§ **WORK TO BE COMPLETED**
Return the lines below exactly as they appear.

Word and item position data
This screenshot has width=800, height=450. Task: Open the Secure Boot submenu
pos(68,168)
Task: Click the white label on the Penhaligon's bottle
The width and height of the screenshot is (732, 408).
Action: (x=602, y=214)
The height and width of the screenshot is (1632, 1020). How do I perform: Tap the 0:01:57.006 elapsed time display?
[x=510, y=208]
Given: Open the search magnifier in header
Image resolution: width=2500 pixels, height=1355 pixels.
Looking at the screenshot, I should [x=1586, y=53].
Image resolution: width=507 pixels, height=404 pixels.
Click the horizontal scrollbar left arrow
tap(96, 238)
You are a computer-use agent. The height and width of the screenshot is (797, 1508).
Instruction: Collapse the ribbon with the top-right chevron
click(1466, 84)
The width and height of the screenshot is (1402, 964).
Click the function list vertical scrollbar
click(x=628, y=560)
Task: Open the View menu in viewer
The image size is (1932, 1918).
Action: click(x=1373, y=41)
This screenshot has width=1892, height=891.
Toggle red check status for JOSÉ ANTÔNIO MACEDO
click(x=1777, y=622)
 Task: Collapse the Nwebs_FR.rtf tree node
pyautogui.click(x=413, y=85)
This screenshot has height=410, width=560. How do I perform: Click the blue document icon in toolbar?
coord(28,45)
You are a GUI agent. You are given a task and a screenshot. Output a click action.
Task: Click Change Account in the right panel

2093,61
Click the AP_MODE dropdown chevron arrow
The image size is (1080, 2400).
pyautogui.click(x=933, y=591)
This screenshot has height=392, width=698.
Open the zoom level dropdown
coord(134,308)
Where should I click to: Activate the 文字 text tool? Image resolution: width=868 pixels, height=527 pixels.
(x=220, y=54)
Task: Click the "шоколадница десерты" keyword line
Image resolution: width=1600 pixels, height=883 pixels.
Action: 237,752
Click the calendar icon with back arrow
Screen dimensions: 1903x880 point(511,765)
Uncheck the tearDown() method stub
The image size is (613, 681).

§ **EXPECTED OUTPUT**
This screenshot has width=800, height=450. Task: Open the Secure Boot submenu
pos(68,168)
Task: Click the white label on the Penhaligon's bottle
The width and height of the screenshot is (732, 408).
Action: (x=602, y=214)
The height and width of the screenshot is (1632, 1020). How do I perform: Tap the 0:01:57.006 elapsed time display?
[x=510, y=208]
Given: Open the search magnifier in header
Image resolution: width=2500 pixels, height=1355 pixels.
Looking at the screenshot, I should [x=1586, y=53].
Image resolution: width=507 pixels, height=404 pixels.
Click the horizontal scrollbar left arrow
tap(96, 238)
You are a computer-use agent. The height and width of the screenshot is (797, 1508).
Instruction: Collapse the ribbon with the top-right chevron
click(1466, 84)
The width and height of the screenshot is (1402, 964).
Click the function list vertical scrollbar
click(x=628, y=560)
Task: Open the View menu in viewer
The image size is (1932, 1918).
Action: click(x=1373, y=41)
This screenshot has width=1892, height=891.
Toggle red check status for JOSÉ ANTÔNIO MACEDO
click(x=1777, y=622)
 Task: Collapse the Nwebs_FR.rtf tree node
pyautogui.click(x=413, y=85)
This screenshot has height=410, width=560. How do I perform: Click the blue document icon in toolbar?
coord(28,45)
You are a GUI agent. You are given a task and a screenshot. Output a click action.
Task: Click Change Account in the right panel

2093,61
Click the AP_MODE dropdown chevron arrow
The image size is (1080, 2400).
pyautogui.click(x=933, y=591)
This screenshot has height=392, width=698.
Open the zoom level dropdown
coord(134,308)
Where should I click to: Activate the 文字 text tool? Image resolution: width=868 pixels, height=527 pixels.
(x=220, y=54)
Task: Click the "шоколадница десерты" keyword line
Image resolution: width=1600 pixels, height=883 pixels.
Action: 237,752
Click the calendar icon with back arrow
Screen dimensions: 1903x880 point(511,765)
Uncheck the tearDown() method stub
The image size is (613, 681).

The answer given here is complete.